— Тим его единственный ребенок. Наследник. Других нет и не будет. — Я уронила голову в открытые ладони. И до боли зажмурилась.

Хотелось ощущать хоть что-то. Боль в теле была гораздо легче того, что творилось на душе. Болью можно было отвлечься. Она могла смягчить ужас, который постепенно начал доходить до разума.

— Так если единственный, теперь нужно портить ему жизнь? Лишать счастливого детства? Лишать матери? — Мама всхлипнула и сама обняла меня. Крепко. За двоих.

— У Славы другие ценности.

— Нет у него никаких ценностей.
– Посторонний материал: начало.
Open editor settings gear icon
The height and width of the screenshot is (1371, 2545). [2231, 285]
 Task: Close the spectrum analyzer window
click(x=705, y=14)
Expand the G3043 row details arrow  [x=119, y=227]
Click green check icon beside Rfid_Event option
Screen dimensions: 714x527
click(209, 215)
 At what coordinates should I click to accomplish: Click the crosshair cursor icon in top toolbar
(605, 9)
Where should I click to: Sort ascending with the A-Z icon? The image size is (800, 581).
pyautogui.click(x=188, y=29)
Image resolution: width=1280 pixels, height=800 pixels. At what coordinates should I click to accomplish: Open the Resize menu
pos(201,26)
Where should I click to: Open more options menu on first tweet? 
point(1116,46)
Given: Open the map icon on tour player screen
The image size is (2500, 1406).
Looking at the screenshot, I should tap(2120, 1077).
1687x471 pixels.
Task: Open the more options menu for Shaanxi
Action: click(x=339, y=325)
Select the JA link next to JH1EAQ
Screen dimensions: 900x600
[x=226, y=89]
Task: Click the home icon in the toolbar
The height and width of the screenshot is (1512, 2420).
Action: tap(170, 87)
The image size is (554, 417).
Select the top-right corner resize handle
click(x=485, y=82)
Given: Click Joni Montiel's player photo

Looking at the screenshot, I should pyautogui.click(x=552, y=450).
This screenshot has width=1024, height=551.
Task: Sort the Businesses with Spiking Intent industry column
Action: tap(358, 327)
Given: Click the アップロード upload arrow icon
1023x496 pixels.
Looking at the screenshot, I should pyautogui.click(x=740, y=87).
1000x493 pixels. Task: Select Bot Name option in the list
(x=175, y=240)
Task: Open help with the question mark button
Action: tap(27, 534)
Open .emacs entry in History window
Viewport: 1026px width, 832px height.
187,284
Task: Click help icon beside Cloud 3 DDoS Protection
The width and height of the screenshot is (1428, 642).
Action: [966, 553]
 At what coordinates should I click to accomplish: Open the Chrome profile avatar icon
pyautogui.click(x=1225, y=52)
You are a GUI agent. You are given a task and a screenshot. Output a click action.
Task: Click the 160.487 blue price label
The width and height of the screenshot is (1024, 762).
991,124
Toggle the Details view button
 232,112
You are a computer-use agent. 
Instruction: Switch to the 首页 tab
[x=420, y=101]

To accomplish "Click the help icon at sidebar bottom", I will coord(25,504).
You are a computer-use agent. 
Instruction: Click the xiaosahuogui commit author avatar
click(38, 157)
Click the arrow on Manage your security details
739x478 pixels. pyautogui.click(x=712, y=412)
Гниль одна и паскудство!

— Ты же знаешь, как он носился с идеей наследника. Мечтал передать Тиму настоящую империю.

— Да! — Маму передернуло. — Так старался, что пустил по миру твоего отца. Довел его до банкротства и болезни! А тебе запретил даже смотреть в сторону других мужчин.

— Он боялся, что у Тима появится отчим. Хотел быть незаменимым.

Я столько раз слышала из уст Славы эти слова, что они отпечатались на подкорке.

Его ревность, страхи. Его дикое желание реализоваться в отцовстве. Доказать всем, что он такой же полноценный. Что у него всё, как у других. Что он лучше!

Большинству мужчин после развода было плевать на своих детей. Любое участие заканчивалось подарками два раза в год, на Новый год и день рождения. И алиментами.

Только не в случае со Славой!

— Мы ведь не отдадим ему нашего мальчика? — Мама резко прекратила плакать и, отстранившись от меня, быстро заговорила: — Дочка, давай отменим мою операцию! Это большие деньги. Их хватит на хороших адвокатов или еще каких-нибудь консультантов. А если будет мало, можно взять кредит или разменять квартиру. Мы поместимся в двухкомнатной. Мне вообще можно диванчик на кухне поставить. Или кресло раскладное.

— Мама, что ты говоришь?..

До этого мозг соображал с трудом. После разговора со Славой все было как в тумане. Но слова мамы заставили очнуться.

— Я помещусь! Я же маленькая! Главное, чтобы Тимур был с нами.

— Мама, нет. — Слезы так и не полились. Легче не стало. Однако время на слабость, похоже, вышло. — Операция будет! Мы ничего не станем отменять. Квартиру тоже продавать никто не собирается. Забудь об этом.

Руки и ноги слушались плохо, но я смогла дотянуться до телефона и найти в контактах номер знакомого адвоката.

Он был в курсе моих проблем со Славой. Видел компромат, который наклепали юристы Мисюрова. Лично общался с бывшим мужем, когда я еще надеялась насовсем избавиться от удавки на своей шее.

— Я справлюсь. Все будет хорошо.

Чтобы мама не слышала ни слова из разговора и не нервничала еще больше, я сунула ноги в туфли и вышла за дверь.

Дальше все было почти как четыре года назад, когда я смогла-таки получить долгожданный развод.

Один короткий разговор по телефону. После него — встреча в адвокатском бюро. Несколько часов. Допоздна.

Бумаги и фотографии.

Еще больше бумаг.

Снова фотографии.

Три кофе подряд и две пары уставших глаз.

Не знаю, на что надеялась. Наверное, на чудо. Очень хотелось верить, что со временем чужие лживые показания стали не такими ядовитыми, а на фальшивых фото вдруг окажусь не я, а другая женщина.

Это были уже знакомые круги ада. Без особых надежд на быструю победу. Но с верой, что добиться нужного решения все же можно.

— Если докажем, что компромат — фальшивка, то можно будет потребовать лишения родительских прав. Бывший муж больше никогда не заберет у вас сына.

Мой адвокат снял очки. Потер покрасневшие глаза. И отложил, наконец, документы на край стола.

— В прошлый раз мы не стали рисковать... но ситуация изменилась. Тогда сын был со мной. Теперь нет.